Finding a new career in guitars
For McCormick, acquiring the SRV-affiliated instrument was a highlight of his relatively new career as a guitar dealer.
In 2008, while he was still focused on making his own music, he moved from south Louisiana to California. In California, he collaborated with singer Dakota Emerson in the alt-country project Willem & Dakota. McCormick moved back to Louisiana in 2015 following Emerson’s death and subsequently got into guitar dealing. Rare and hard-to-find instruments are his specialty.
Business boomed during the pandemic, as people stuck at home decided to take up the guitar as a hobby.
McCormick has sold numerous Rickenbackers, some pre-war Martin acoustics, and some Tony Iommi Gibson Custom Shop SGs. He finds guitars to sell “everywhere,” driving and sometimes flying to meet sellers and buyers.
After learning about the Stevie Ray Vaughan guitar, McCormick spent more than a year lobbying McGuire to sell it. He finally closed the deal this summer.
“One band member recalled how he and Steven would jam on blues and old jazz songs during band breaks, playing songs such as ‘Summertime,’” McCormick said. He thought that was cool because his own band included a version of “Summertime” on its third album.
Heritage Auctions is offering numerous guitars in its current auction, which is accepting bids online and concludes Friday. Several guitars played and autographed by Eric Clapton and other performers at his annual Crossroads Guitar Festival are up for grabs, along with instruments played and signed by Gregg Allman, Steve Miller, Kiss bassist Gene Simmons and others.
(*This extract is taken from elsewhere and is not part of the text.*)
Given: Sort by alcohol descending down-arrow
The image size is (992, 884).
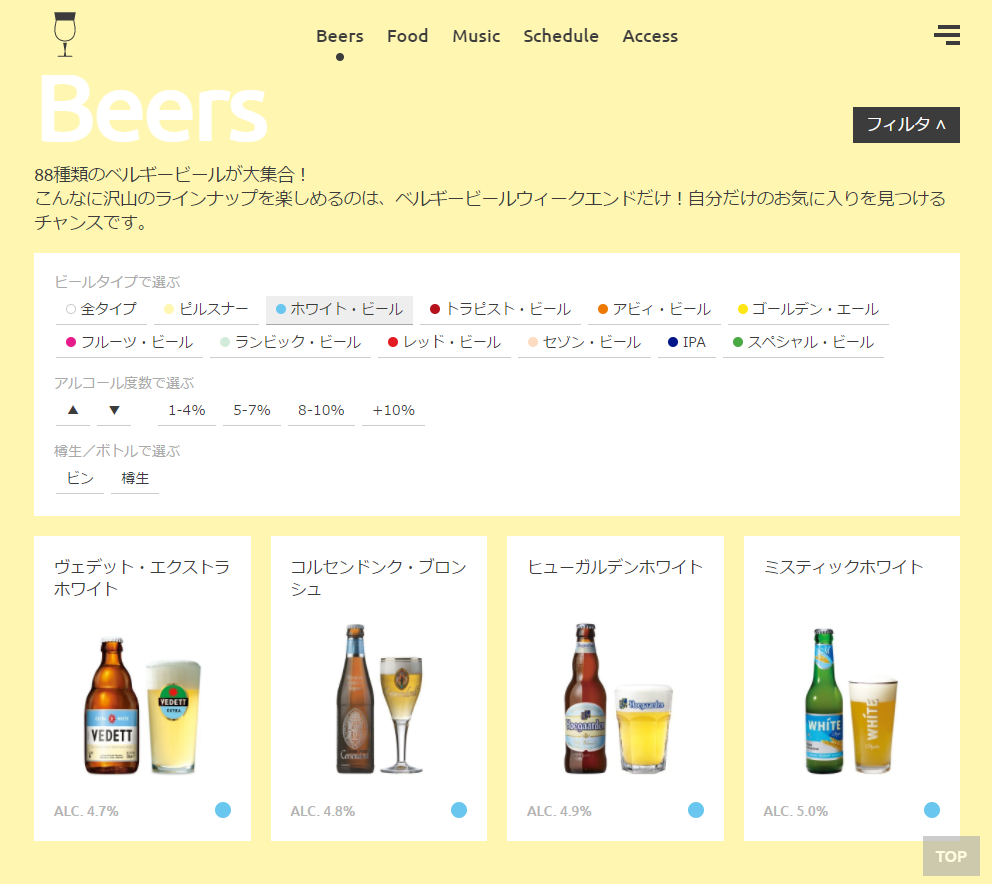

The Vaughan Rickenbacker that McCormick is selling comes with its original case, authentication letters from McGuire and other members of The Southern Distributor, a business card and flyer from the band and a letter from the Fort Worth Guitar Society.
The auction listing also notes that the guitar is partly visible in a photo of Vaughan on page 15 of the book “Stevie Ray Vaughan: Day By Day, Night After Night — The Early Years."
Early this week, bidding had already topped $10,000.
“After relishing having this musical artifact as my own for a while, I had a friend that was in love with the idea of claiming it as his own. That deal fell through," McCormick said.
"But since I have been involved in the excitement of guitar auctions in the past, I figured this could be an amazing one. Hopefully, it lands in the hands of one of Steve Ray Vaughan’s No. 1 fans. This guitar definitely is a big deal."